Faraday levantó la mirada.
—¿Dónde? —preguntó, deseoso de saber más y sin querer respuesta.
Ella se puso a hablarle, entonces, de un pueblo de una antigua raza que había vivido siglos atrás en las tierras del sudoeste de Estados Unidos, y que se había evaporado misteriosamente. Se decía de ellos que habían encontrado la respuesta a todos los misterios y que, una vez obtenida, habían retornado a Dios y al cosmos.

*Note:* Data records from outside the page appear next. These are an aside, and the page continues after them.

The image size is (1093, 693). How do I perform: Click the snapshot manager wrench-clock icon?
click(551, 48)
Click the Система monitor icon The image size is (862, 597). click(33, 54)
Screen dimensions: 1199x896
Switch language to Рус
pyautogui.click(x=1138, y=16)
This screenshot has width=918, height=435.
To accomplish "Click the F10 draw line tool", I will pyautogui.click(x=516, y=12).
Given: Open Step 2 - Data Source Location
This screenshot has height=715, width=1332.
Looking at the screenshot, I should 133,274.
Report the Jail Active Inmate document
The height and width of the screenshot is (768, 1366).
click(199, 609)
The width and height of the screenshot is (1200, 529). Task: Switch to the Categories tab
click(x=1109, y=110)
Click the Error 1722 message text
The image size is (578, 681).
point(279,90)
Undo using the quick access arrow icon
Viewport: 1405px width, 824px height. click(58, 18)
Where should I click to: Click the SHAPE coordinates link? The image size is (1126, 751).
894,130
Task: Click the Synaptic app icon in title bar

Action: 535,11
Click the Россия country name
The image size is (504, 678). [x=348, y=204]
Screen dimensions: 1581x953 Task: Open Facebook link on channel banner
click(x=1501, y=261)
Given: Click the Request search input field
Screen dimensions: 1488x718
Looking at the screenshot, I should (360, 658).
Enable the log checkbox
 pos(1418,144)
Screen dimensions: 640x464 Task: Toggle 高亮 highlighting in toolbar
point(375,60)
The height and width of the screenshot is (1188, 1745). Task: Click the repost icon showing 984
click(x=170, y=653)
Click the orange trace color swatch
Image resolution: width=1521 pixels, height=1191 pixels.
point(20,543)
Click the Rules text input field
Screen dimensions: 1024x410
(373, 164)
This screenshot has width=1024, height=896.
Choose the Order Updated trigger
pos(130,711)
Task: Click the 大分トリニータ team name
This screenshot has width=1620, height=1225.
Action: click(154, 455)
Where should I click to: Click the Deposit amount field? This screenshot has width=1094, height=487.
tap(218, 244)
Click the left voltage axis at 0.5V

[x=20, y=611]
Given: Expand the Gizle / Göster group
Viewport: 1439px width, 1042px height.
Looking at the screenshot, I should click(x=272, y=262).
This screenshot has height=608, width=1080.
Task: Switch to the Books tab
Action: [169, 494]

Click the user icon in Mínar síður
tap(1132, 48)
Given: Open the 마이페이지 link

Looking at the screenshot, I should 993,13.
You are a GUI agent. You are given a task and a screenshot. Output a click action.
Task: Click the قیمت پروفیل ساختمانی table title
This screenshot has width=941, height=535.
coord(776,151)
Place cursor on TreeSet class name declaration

—He visitado a hombres santos de todo el mundo —gruñó Faraday—, y no me han dicho nada. ¿Por qué irían a decirme lo que necesito saber los miembros de una tribu de indios desaparecida?
—Es Abigail quien le guía, señor. No yo. Ella me habló de un grupo de hombres santos que se separaron del grueso de la tribu y fueron hacia el oeste, para establecerse en el desierto. Se rumorea que todavía viven allí unos pocos de sus descendientes y que ellos, si consigue usted encontrarlos, pueden darle la sabiduría de los antiguos. A través de esta sabiduría, encontrará usted a Dios y la redención.
Un jirón de esperanza debía de sobrevivir aún en su pecho, porque el oír hablar de «hombres santos» excitó la curiosidad de Faraday.
—¿En qué lugar del oeste? —preguntó.
La mujer fue hacia un globo terráqueo montado en un soporte de caoba y lo hizo girar lentamente hasta detenerlo con su dedo bronceado apoyado en un punto. Faraday se fijó en el lugar que señalaba, en la convergencia de los límites de cuatro estados: Colorado, Utah, Arizona y Nuevo México. Recordó que era conocido como la región de las Cuatro Esquinas.
La gitana hurgó en el interior de su chal, haciendo que en el silencio de la noche tintinearan sus cuentas y monedas, y sacó un papel en el que había dos dibujos. Le dijo que los había visto en su sueño.
Faraday no fue capaz de adivinar lo que representaban. Para él, no tenían sentido.
—Mire —dijo la mujer, dando unos golpecitos en el papel mientras sus gruesos anillos centelleaban bajo la luz del gas—: aquí es donde encontrará usted lo que busca.
El primer símbolo parecía representar un hombre sin cabeza, con varios brazos. El otro era un cuadrado, con una línea dentada atravesándolo.
Cuando él le pidió que se los explicara, la gitana le dijo que tenía que irse. Y cuando metió la mano en el bolsillo buscando dinero, ella protestó y se apresuró a marcharse. Para cuando Faraday llegó al pie de la escalera, la gitana se había perdido ya en la noche tras salir por la puerta de la casa.
Faraday se sintió de pronto lleno de asombro. ¿Sería posible? ¿Habría Dios, en alguno de sus misteriosos designios, enviado a Abigail a la gitana para que esta fuera a verlo y lo orientara en el buen camino para volver a Dios y a la redención?
No se precipitó a decidirlo, sino que estuvo una semana rezando y meditando. Si, por un lado, la vertiente humana de su naturaleza se sentía de pronto llena de excitación como si una nueva vida corriera por sus venas, su personalidad temerosa de Dios se preguntaba si era prudente dar crédito a la profecía de una pagana practicante de las artes ocultas. ¿Sería la gitana una enviada de Satanás y estaría él, al escucharla, poniendo en peligro su alma inmortal?
Pero… ¿y si realmente la hubiera visitado en sueños Abigail?
Al final no pudo dejar de lado a la visita. Acudió al Museo de Historia Natural y se enteró allí de la existencia de un antiguo pueblo que había vivido hacía mil años en el sudoeste de Estados Unidos y que, en el pináculo de su espiritualidad, se había desvanecido de la mañana a la noche sin que nadie supiera adónde había ido ni por qué.
Faraday pensó que aquel puñado de chamanes supervivientes, y que marcharon al oeste, tal vez fueran los últimos descendientes de ellos que vivieran allí y que conservaran aún los secretos acerca de Dios y del universo. El creyente que había en él ansiaba creer. Y así decidió en aquel momento que la visita de la adivina no era una coincidencia, porque se había presentado precisamente cuando estaba a punto de quitarse la vida. Sin duda, esto era una señal del Todopoderoso.